【実践コラム】自社の資金調達余力を知る方法

…債務償還年数を算出することで調達余力が分かります。

 

 

自社の資金調達余力を把握していれば様々な局面で正確な経営判断が行えます。資金調達余力は、銀行員が融資を検討する時に必ず参考にしている「債務償還年数」で分かります。

 

債務償還年数とは融資先が借り入れをしすぎていないかを判断するための指標です。借り入れが大きい(債務償還年数が長い)ほど、新たな融資は出しにくくなります。

 

債務償還年数を算出するためには、まず簡易キャッシュフローを理解しなくてはなりません。簡易キャッシュフローとは、会社が1年間で返済可能な額を表します。計算式は「純利益+減価償却費」です。純利益とは税金を払った後の会社が自由に使えるお金です。減価償却費とは帳簿上の経費であり、実際にお金が出て行った訳ではありませんので、同額の資金が手元に残っていると考えます。

 

例えば、減価償却を5,000千円実施したうえで純利益が3,000千円出ている会社であれば、5,000千円+3,000千円の計8,000千円が簡易キャッシュフローとなります。年間8,000千円を返済に回すことができる会社ということです。

 

次は借入についてです。債務償還年数を考えるうえにおいては、実際の借入額をそのまま借入額とする訳ではありません。次の算式で導きだした額を借入額とします。「有利子負債残高-現預金-所要運転資金」です。

 

有利子負債とは役員借入金等は除いた金融機関等からの借り入れを指します。割引手形も含みます。しかし、一方で保有している預金を差し引かなければ純粋な借入額は出ませんので、50,000千円の借入があっても、預金を20,000千円保有していれば、実質的な借入は30,000千円と考えます。

 

借入に関する考え方はこれで終わりではありません。実質的な借入額から、さらに運転資金を借入から差し引くことができます。
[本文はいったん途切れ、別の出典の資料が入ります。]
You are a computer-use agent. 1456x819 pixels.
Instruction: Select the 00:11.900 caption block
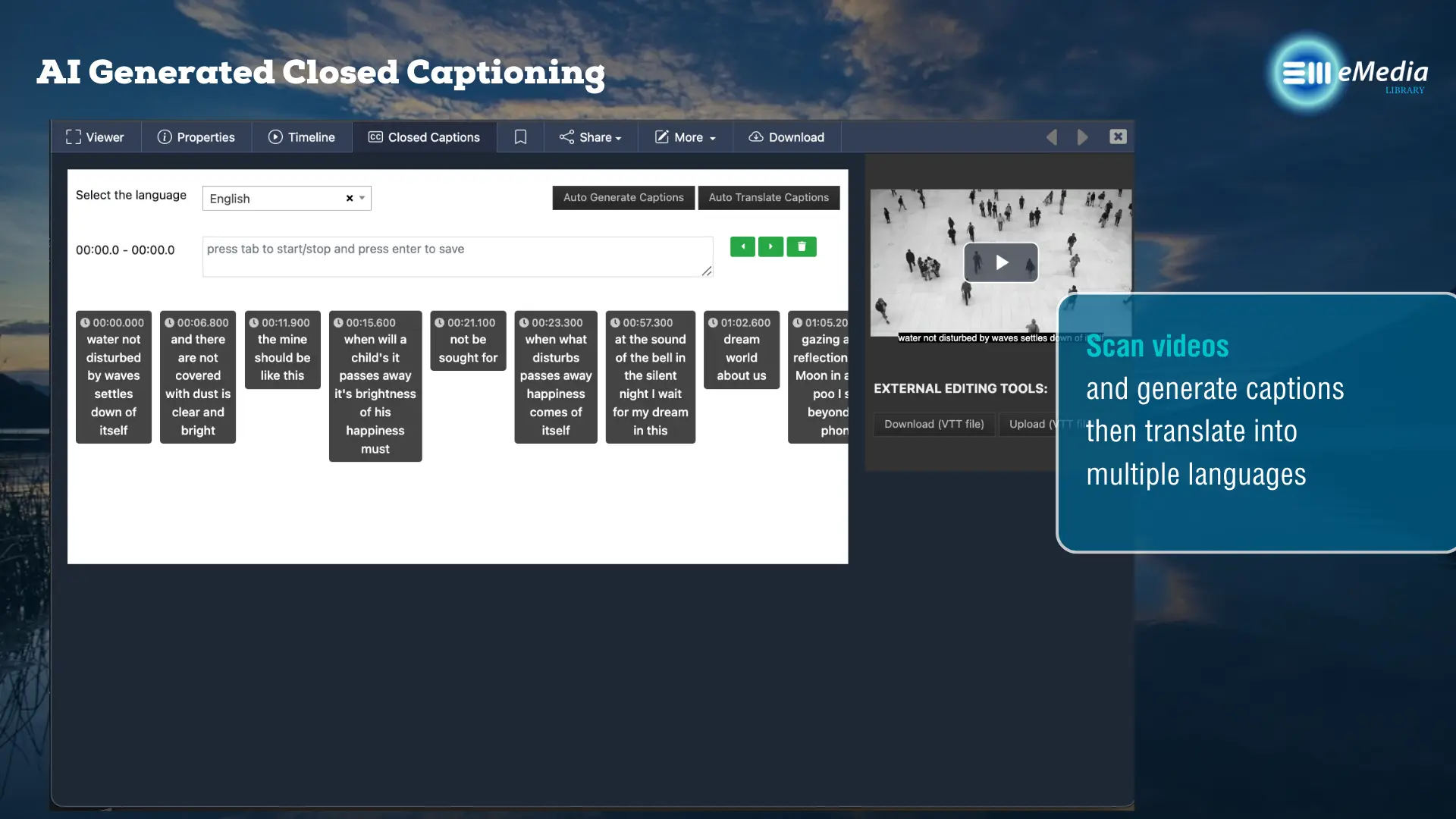click(x=282, y=350)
例えば、決算書から常に10,000千円の運転資金が必要と読み取れれば、30,000千円からさらに10,000千円を差し引き、20,000千円が簡易キャッシュフローで返済すべき借入額となります。

 

債務償還年数とは、借入を何年で返済できるかという指標ですから、今回のケースは、借入額が20,000千円、年間の返済可能額は8,000千円ですので20,000千円÷8,000千円=2.5年となります。

 

一般的に債務償還年数が10年以内であれば正常と判断されますので、この会社の調達余力は、年間返済額8,000千円×7.5年(10年-2.5年)=60,000千円と導き出せます。